* start SOURCE EXCERPT *

2. Expenses; Indemnification Procedures.
(a) Advancement of Expenses. The Company shall advance all expenses incurred by
Indemnitee. The advances to be made hereunder shall be paid by the Company to Indemnitee as soon as practicable but in any event no later than five days after written demand by Indemnitee therefor to the Company.
(b) Notice/Cooperation by Indemnitee. Indemnitee shall, as a condition precedent to
Indemnitee’s right to be indemnified under this Agreement, give the Company notice in writing as soon as practicable of any Claim made against Indemnitee for which indemnification will or could be sought under this Agreement. Notice to the
Company shall be directed to the Chief Executive Officer of the Company at the address shown on the signature page of this Agreement (or such other address as the Company shall designate in writing to Indemnitee). In addition, Indemnitee shall give
the Company such information and cooperation as it may reasonably require and as shall be within Indemnitee’s power.

* end SOURCE EXCERPT *

- DIRECTIVE: Repeat the passage from the indemnification excerpt word for word, starting at "(a) Advancement of" and ending at "to the Company.".

* start EXCERPTED DATA *

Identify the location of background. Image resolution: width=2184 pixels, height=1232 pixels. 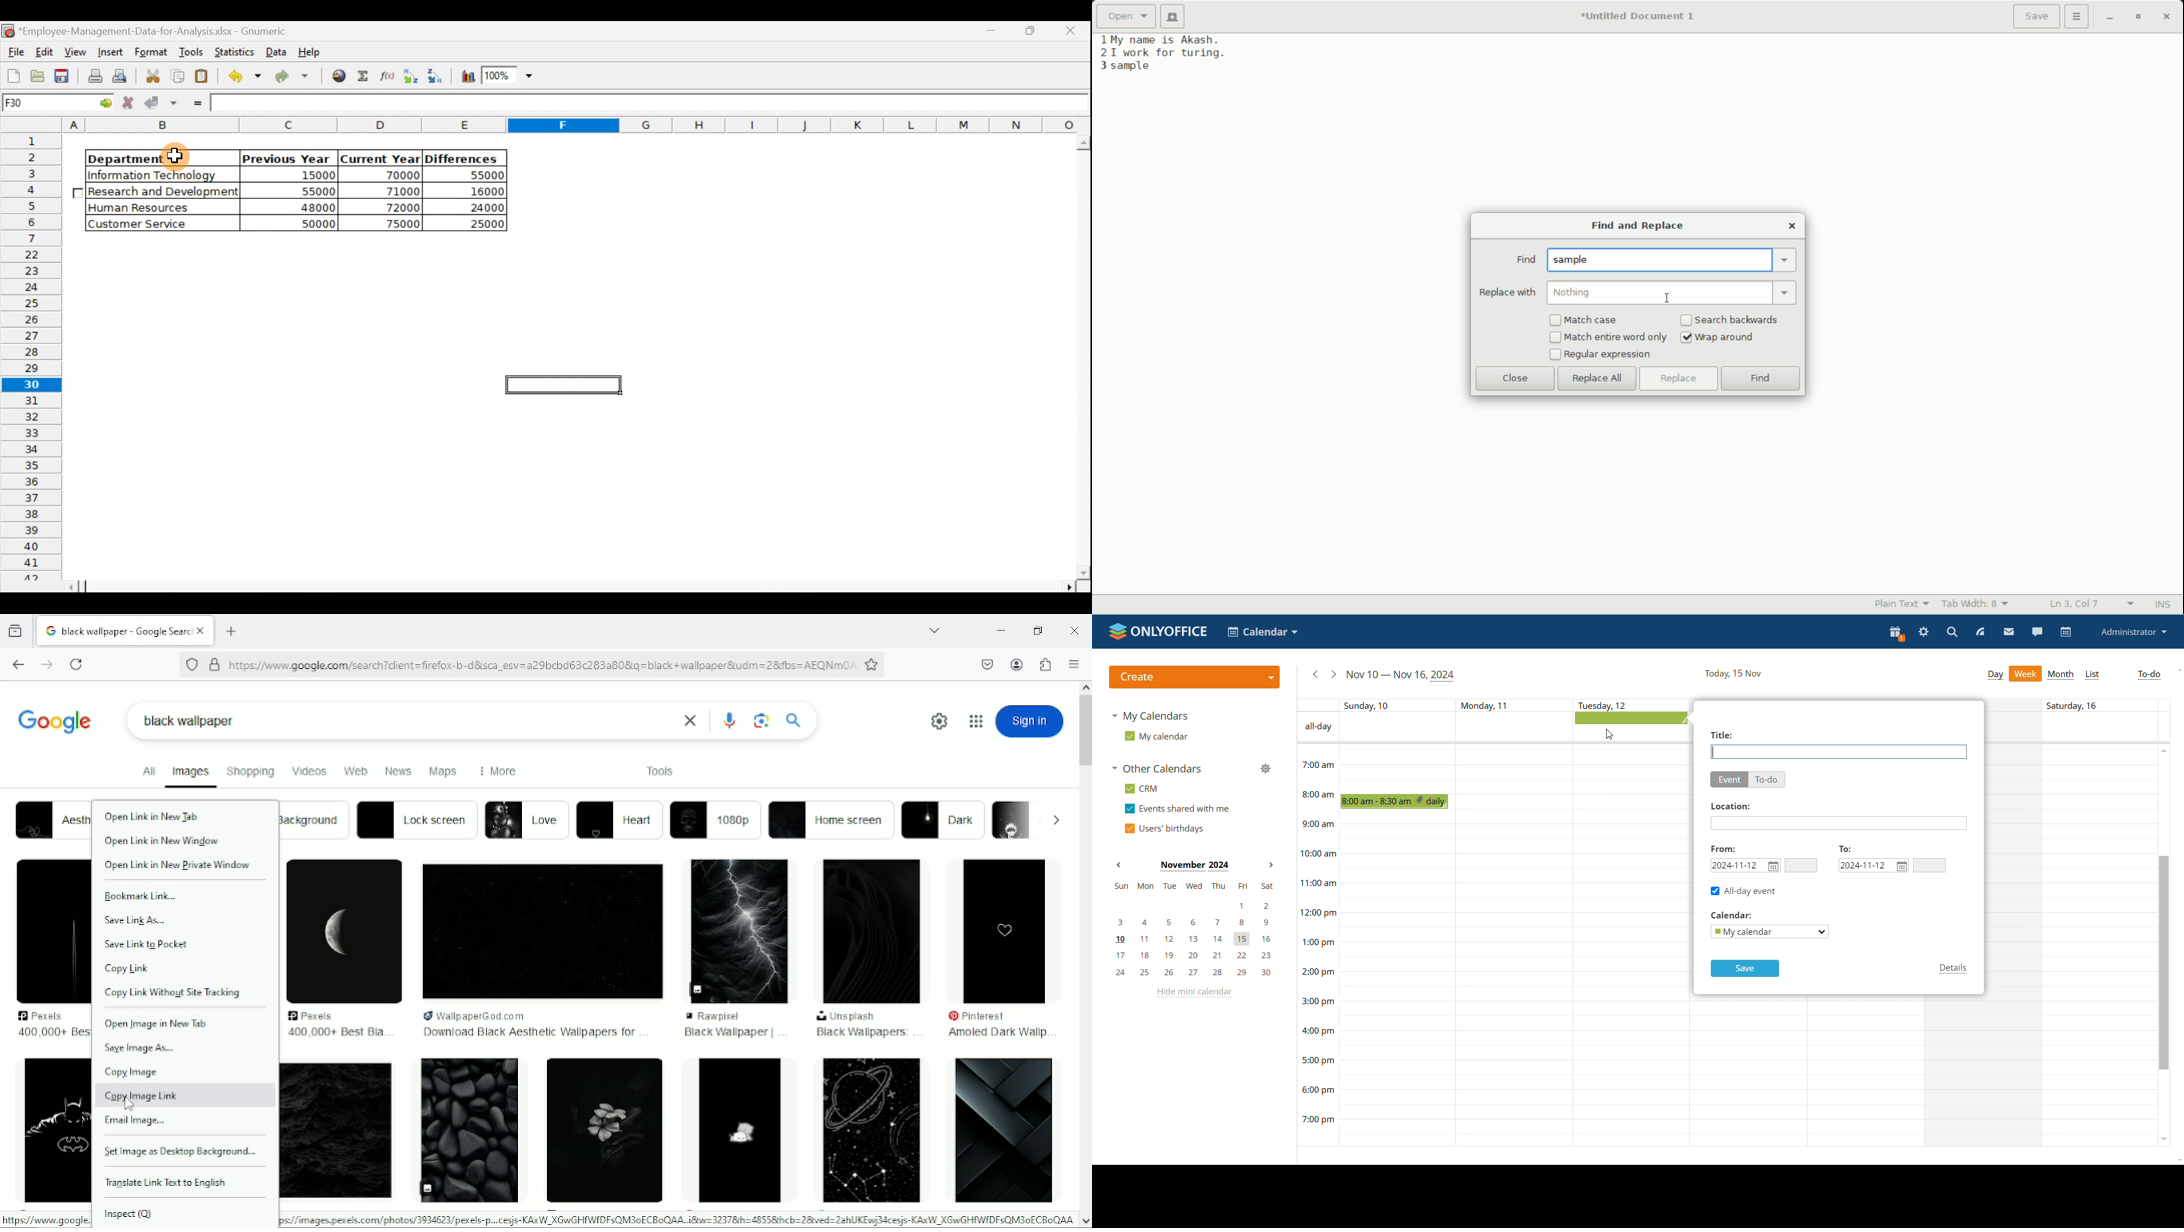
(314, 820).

* end EXCERPTED DATA *
* start EXCERPTED DATA *

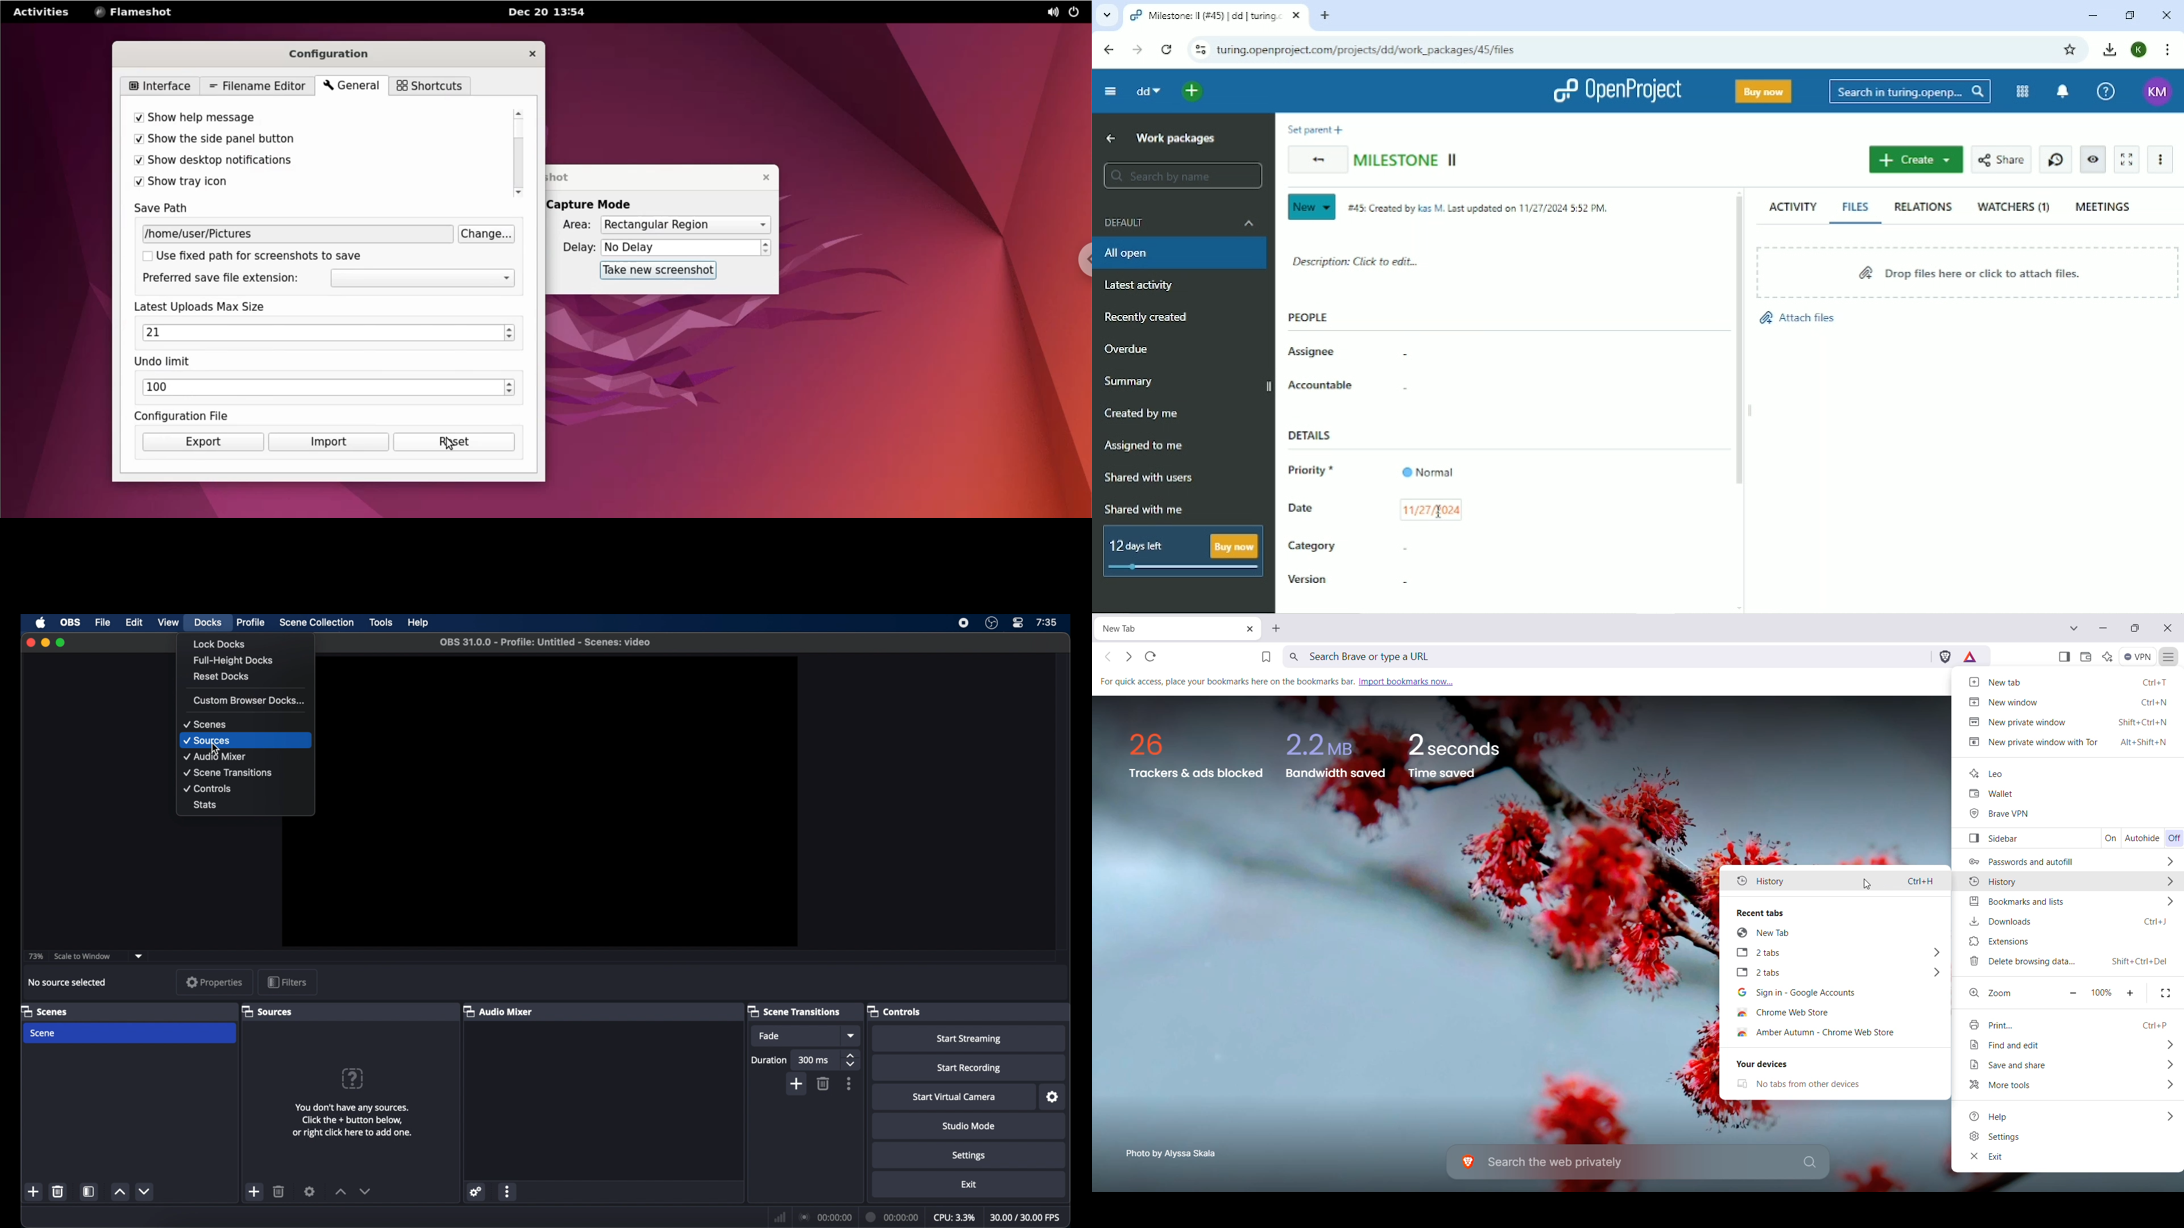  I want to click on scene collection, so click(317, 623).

* end EXCERPTED DATA *

- COMPLETED TASK:
(a) Advancement of Expenses. The Company shall advance all expenses incurred by
Indemnitee. The advances to be made hereunder shall be paid by the Company to Indemnitee as soon as practicable but in any event no later than five days after written demand by Indemnitee therefor to the Company.